-- INFORMATION follows --

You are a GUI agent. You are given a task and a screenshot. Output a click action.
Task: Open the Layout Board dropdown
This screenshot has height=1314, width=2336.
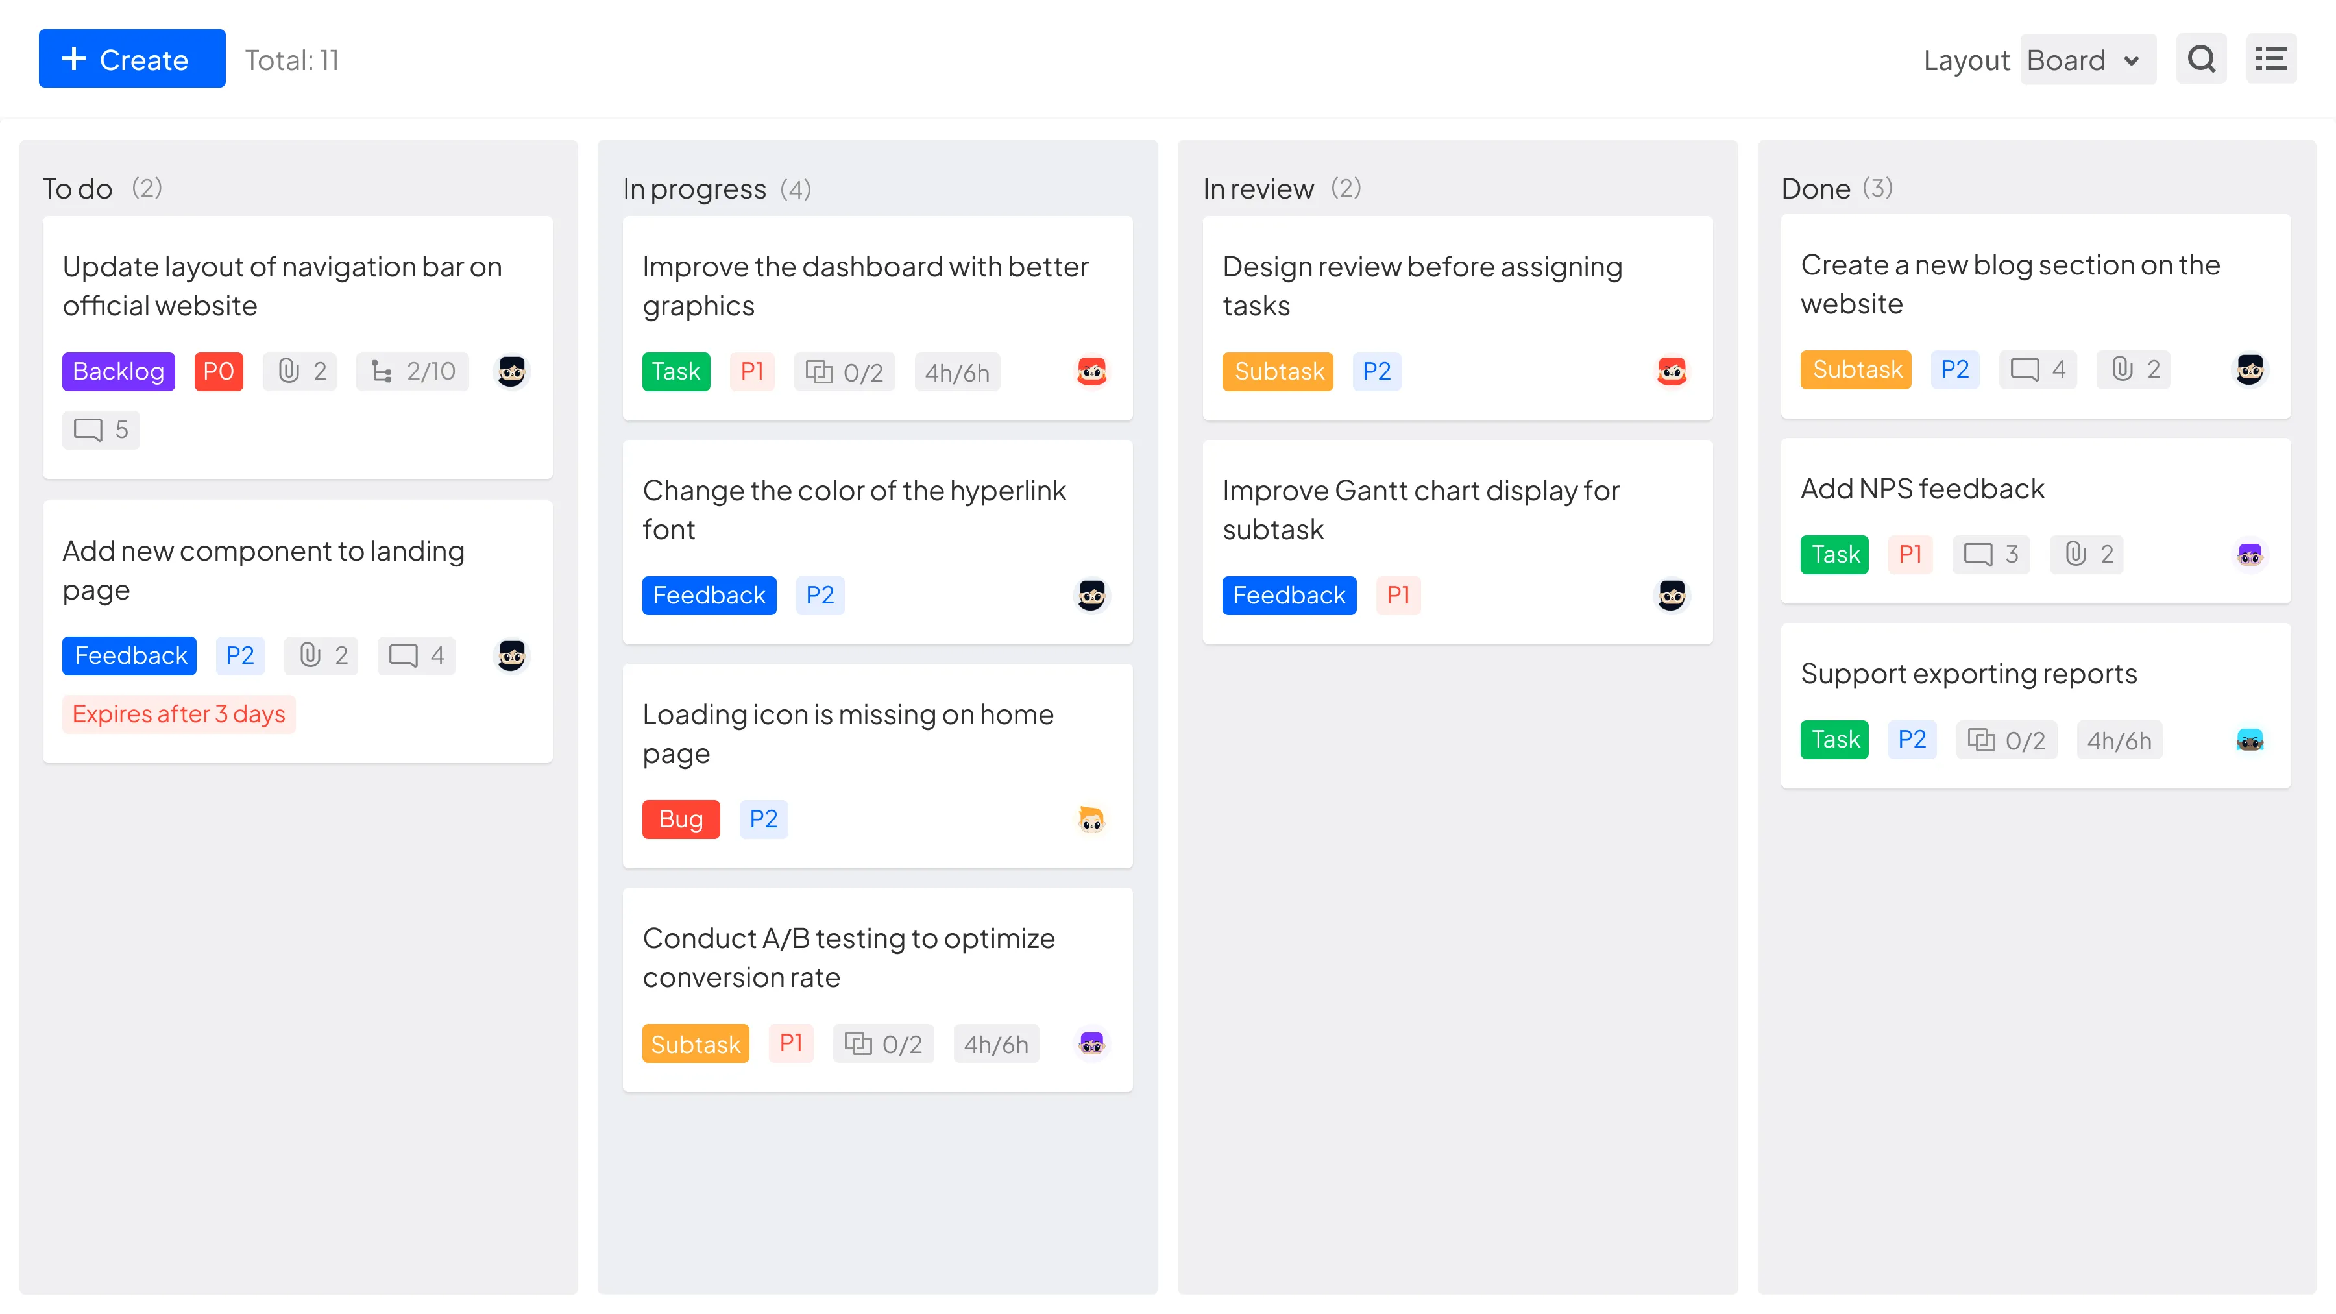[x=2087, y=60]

-- INFORMATION concluded --
-- INFORMATION follows --

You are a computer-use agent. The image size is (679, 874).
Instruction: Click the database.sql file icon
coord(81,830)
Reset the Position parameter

-- INFORMATION concluded --
-- INFORMATION follows --

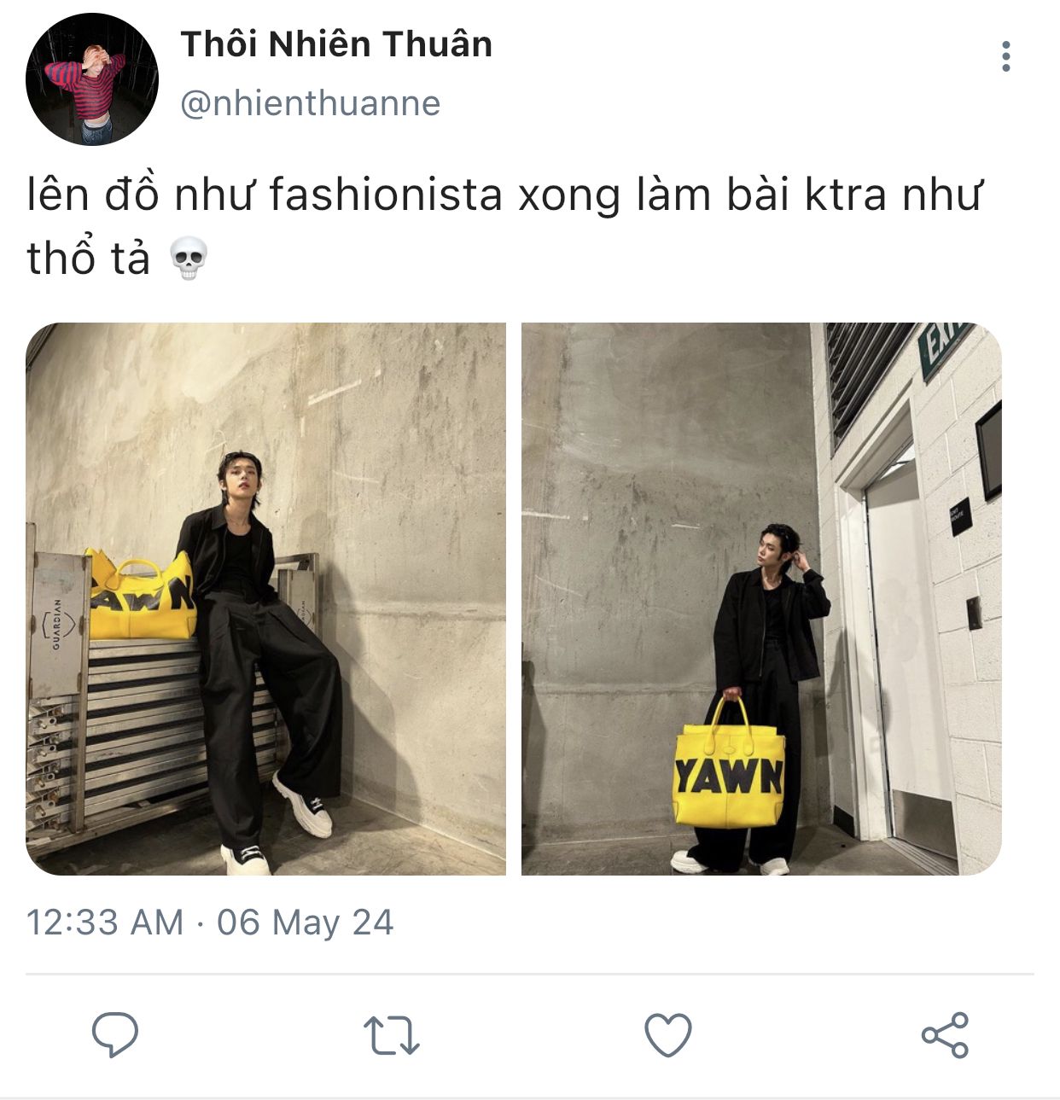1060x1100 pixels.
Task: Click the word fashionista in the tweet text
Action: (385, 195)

-- INFORMATION concluded --

▶ _ASSIGNMENT_
All that is wanted is an exact copy of the lines above from the one with "You are a computer-use" through the one with "Reset the Position parameter", with both ends included.

▶ _SOLUTION_
You are a computer-use agent. The image size is (679, 874).
Instruction: Click the database.sql file icon
coord(81,830)
Reset the Position parameter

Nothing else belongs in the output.